→ **Requirement**
Scan the entries line by line and return those with "computer".

---------- Provided records ----------

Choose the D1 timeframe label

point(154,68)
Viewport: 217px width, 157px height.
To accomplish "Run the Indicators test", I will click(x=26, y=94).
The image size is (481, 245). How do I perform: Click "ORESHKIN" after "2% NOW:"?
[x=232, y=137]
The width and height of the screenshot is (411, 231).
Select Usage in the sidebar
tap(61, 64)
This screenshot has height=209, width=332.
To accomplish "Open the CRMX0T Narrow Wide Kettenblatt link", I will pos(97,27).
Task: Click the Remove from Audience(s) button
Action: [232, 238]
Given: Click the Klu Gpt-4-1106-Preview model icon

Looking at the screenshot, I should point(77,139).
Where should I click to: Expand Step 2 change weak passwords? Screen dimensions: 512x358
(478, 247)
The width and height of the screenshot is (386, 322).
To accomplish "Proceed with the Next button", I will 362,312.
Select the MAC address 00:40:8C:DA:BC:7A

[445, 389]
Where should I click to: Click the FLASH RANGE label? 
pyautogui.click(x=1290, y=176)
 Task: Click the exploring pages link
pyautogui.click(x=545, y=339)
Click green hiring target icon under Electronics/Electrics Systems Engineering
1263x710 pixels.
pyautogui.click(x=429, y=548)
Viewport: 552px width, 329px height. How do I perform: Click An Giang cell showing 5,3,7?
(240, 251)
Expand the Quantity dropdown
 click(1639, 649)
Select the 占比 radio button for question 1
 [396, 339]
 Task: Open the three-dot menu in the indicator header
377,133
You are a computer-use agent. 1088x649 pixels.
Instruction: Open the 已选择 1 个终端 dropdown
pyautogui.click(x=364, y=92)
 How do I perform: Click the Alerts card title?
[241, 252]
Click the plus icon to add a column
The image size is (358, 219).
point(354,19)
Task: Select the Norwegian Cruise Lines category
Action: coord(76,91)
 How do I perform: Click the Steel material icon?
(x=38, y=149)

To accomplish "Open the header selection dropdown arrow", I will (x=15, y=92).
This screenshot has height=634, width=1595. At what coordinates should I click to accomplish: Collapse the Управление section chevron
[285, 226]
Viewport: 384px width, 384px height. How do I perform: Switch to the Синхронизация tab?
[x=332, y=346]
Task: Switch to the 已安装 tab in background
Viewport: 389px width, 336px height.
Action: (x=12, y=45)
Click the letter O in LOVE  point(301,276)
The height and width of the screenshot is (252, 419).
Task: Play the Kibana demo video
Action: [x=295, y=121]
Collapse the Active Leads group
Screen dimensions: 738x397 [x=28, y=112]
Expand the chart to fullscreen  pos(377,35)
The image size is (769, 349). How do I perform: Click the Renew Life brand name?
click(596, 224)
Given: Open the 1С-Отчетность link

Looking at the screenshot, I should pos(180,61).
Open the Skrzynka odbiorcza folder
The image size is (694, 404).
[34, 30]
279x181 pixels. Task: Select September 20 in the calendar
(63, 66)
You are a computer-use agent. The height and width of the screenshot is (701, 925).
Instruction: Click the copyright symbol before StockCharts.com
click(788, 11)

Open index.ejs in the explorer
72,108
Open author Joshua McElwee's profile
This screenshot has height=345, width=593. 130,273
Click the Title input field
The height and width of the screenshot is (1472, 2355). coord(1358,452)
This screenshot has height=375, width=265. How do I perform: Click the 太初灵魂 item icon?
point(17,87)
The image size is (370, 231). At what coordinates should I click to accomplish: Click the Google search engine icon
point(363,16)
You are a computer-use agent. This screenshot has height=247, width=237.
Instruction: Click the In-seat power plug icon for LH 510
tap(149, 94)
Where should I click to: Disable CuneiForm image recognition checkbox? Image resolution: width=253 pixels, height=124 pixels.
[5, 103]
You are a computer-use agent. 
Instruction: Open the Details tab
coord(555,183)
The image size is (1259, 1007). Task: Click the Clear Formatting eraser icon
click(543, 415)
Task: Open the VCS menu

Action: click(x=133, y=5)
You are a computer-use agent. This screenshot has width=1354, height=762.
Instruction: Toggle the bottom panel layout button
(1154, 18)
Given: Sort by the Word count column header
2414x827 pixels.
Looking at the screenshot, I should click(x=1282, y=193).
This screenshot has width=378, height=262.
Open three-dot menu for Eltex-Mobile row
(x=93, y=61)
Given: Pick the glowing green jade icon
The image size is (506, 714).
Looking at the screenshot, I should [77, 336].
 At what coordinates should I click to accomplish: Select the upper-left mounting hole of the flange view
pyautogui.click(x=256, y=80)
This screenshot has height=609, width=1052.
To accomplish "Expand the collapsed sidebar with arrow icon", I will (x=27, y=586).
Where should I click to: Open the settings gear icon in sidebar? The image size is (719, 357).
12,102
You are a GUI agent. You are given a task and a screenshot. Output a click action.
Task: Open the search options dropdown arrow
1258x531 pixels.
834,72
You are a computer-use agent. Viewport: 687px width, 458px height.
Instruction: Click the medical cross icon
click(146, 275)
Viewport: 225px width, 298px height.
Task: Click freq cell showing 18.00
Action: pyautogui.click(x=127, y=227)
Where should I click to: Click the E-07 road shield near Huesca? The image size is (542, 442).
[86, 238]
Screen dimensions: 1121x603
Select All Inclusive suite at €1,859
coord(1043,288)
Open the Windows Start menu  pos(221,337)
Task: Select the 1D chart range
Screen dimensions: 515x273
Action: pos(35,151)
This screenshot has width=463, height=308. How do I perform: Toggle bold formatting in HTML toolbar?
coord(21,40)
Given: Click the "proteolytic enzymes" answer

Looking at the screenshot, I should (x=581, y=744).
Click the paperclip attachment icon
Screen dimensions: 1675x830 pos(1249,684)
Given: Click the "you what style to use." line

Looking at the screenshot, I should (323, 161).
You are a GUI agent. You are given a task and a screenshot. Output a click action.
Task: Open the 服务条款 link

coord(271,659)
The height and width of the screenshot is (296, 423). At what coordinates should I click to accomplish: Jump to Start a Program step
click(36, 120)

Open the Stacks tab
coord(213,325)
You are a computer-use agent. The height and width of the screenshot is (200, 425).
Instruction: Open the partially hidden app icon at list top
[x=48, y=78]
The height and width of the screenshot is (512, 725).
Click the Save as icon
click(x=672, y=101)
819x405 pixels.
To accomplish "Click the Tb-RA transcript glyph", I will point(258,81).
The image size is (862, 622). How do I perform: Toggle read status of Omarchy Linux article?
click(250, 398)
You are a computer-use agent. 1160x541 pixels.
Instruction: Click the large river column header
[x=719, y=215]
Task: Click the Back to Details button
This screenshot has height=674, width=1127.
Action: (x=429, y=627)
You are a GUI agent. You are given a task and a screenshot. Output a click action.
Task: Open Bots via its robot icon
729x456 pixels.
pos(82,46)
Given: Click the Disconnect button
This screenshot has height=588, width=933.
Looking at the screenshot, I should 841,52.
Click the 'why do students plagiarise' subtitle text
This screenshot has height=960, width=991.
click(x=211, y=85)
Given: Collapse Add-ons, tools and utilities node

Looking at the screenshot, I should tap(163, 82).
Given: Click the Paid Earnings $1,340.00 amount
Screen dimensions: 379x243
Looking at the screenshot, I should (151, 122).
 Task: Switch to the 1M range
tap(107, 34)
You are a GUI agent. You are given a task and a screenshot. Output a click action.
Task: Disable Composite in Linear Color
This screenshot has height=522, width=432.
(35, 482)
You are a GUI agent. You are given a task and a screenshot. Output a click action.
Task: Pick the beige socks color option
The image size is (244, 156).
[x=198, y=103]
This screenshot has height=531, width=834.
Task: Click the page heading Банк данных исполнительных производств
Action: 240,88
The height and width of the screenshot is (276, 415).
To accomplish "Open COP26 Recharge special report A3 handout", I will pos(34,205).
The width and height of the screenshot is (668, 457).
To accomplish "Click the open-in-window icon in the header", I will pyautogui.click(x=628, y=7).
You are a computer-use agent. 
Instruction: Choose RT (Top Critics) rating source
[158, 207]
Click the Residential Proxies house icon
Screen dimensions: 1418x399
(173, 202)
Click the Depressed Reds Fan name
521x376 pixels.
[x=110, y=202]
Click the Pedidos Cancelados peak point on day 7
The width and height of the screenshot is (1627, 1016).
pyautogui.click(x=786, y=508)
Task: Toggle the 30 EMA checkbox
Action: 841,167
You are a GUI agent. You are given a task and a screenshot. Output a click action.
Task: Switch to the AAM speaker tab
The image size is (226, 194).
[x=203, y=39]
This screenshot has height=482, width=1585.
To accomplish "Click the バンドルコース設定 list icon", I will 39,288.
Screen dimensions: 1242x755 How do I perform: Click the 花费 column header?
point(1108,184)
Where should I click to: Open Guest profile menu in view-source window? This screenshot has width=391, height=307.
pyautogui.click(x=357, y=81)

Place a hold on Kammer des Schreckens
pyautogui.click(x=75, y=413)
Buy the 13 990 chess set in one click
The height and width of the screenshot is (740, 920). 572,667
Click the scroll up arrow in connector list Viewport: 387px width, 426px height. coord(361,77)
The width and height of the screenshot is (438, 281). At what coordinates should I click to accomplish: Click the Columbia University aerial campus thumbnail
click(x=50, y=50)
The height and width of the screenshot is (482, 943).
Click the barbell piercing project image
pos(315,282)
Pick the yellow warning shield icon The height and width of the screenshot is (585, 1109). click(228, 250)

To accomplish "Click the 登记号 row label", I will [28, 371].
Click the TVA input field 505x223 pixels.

----------

→ **Response below**
You are a computer-use agent. 1088x649 pixels.
You are a computer-use agent. The height and width of the screenshot is (701, 925).
You are a computer-use agent. This screenshot has height=247, width=237.
You are a computer-use agent. 
You are a computer-use agent. This screenshot has width=1354, height=762.
You are a computer-use agent. Viewport: 687px width, 458px height.
You are a computer-use agent. The height and width of the screenshot is (200, 425).
You are a computer-use agent. 1160x541 pixels.
You are a computer-use agent. 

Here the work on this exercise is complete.